Holly's story did make her jealous. Well, perhaps envious is a better word. But it is more than just the tale of Holly sleeping with a beautiful woman. Sure, Gail admits it, she is envious of the thought of Holly being enraptured by another someone else- a gorgeous, idolised woman at that. Gail really is, she will admit to herself now, that far gone with Holly.
But that isn't really it.
She sits and turns her earring, staring into space and thinking about Holly's story a bout the TA and the feeling she got while Holly was telling it to her, seeming so nostalgic and happily in possession of her past. What Gail is more envious of, she realises, is of Holly and her experiences. Gail can't help wondering whether, by only realising so late something that has clearly always been there (that crush on her French teacher, hello?), if she has somehow missed out on some experiences of her own. She can't help wondering if she had figured all this out sooner, could she have been telling the kind of stories that made her smile at the memory, rather than cringe?
She drops her hands into her lap and sighs. Part of her wants to spend some time with these thoughts, to turn them over in her head, to consider the infiniteness of the possibilities of could-have-beens if she'd lived her life differently from the start. Who doesn't want to do that sometimes? And with this growing inescapable sense that she, Gail, has arrived late to a party she didn't even know until recently she was invited to, the desire to do so is even greater.
The other part of her, however, the part that is feeling so good, and so strangely complete right now, wants to ignore the feeling that she missed a very important memo a long time ago. That part of her doesn't want to mull it over. Because that might lead to regret. And Gail doesn't want to feel regret right now, not when things seem to be finally feeling so good.

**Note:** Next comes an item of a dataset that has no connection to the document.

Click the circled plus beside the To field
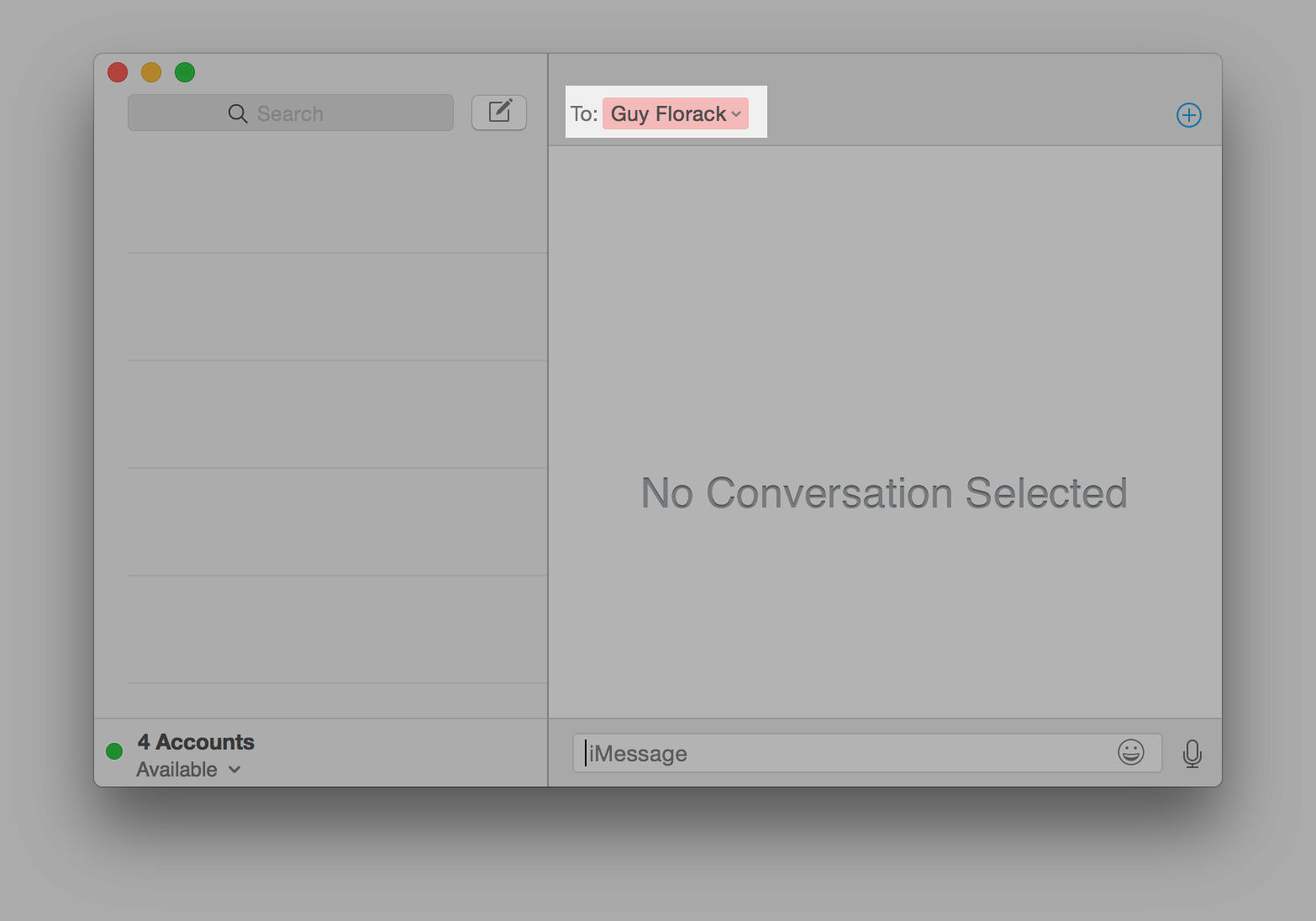[x=1188, y=115]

"Tea?" she hears Holly call from the kitchen.
"Yes please," Gail calls back, but doesn't move, stalling leaving the bedroom for another moment.
She takes a deep breath, holding in the air for a second and contemplating the fact she might have to spend some time going over this new, or rather revised version of herself. She has no idea what it will mean. All she knows right now is that there will have to be some kind of retrospection, some more hindsight applied to whatever is happening to her now at some point.
She lets the air go in a slow sigh. She'll put it off for now, though, she thinks as she gets up from the bed. As Holly says, knowing the feelings exist is good enough for now. She has plenty of time for the figuring out what it all means.
Instead she will focus on the feeling good of it all for a little while longer. For today at least. Because today, she knows, is precious. Tomorrow she is already going to have to go and deal with being Gail and having these feelings out in the world. And that will be a brave new world, if there ever was one.
4.40pm
"I can't help it, I don't like your job, sometimes," Holly tells her, gently rubbing the tincture the woman in the chemist had given her into Gail's bruise.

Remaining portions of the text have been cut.